La Uila avanza tre proposte al ministro

Vertice a Foggia con Di Maio per arginare il caporalato

“Condividiamo la proposta del ministro Di Maio di definire un piano triennale che veda coinvolte parti sociali per sconfiggere quella che per il nostro paese è una vera e propria emergenza sociale e cioè lo sfruttamento del lavoro in agricoltura da parte dei caporali”. Queste le parole pronunciate dal segretario generale Uila Stefano Mantegazza a margine del vertice contro il caporalato, svoltosi a Foggia, tra il ministro dello sviluppo e del lavoro Luigi Di Maio e i rappresentanti delle parti sociali, datoriali e delle Regioni, in contemporanea con un presidio di lavoratori indetto da Fai, Flai e Uila.

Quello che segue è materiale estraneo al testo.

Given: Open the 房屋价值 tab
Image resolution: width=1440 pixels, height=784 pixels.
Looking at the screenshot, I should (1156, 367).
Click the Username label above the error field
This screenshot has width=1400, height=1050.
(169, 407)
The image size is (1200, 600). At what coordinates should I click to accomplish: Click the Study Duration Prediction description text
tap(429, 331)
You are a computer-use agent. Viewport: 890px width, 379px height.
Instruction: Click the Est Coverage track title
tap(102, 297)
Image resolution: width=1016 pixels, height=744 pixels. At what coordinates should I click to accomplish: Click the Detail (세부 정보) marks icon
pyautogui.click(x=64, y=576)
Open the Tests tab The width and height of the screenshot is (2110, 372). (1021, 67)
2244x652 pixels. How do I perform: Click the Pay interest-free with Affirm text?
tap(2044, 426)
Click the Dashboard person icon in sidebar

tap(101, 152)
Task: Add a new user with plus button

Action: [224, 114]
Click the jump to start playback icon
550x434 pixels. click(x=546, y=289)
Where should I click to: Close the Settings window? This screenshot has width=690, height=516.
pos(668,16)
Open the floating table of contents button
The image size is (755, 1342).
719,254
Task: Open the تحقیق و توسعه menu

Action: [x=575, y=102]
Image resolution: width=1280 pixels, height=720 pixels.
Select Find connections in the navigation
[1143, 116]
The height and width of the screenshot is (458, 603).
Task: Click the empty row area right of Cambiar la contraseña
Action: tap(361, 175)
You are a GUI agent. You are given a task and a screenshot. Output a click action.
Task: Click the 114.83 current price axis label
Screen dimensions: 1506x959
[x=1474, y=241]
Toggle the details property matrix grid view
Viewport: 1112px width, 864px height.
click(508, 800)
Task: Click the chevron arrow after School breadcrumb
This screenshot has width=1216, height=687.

Di Maio ha avanzato la proposta di un piano triennale che metta insieme prevenzione e repressione, che rinforzi e renda strutturali i centri per l'impiego e crei i presupposti per un rilancio del trasporto locale nelle aree interessate: “È chiaro – ha detto ancora Mantegazza – che il caporalato si combatte rafforzando gli strumenti di contrasto a tutte le forme di intermediazione illecita della manodopera, come ha sottolineato il ministro”. La Uila ha avanzato tre proposte: costruire un sistema di gestione dei flussi occupazionali alternativo a quello dei caporali, inserire nella prossima legge di stabilità un sistema di premialità a favore delle aziende che assumeranno manodopera e che siano disposte a valorizzare il lavoro etico, creare un sistema di trasporti locali convenzionato per garantire quotidianamente la manodopera necessaria in azienda”.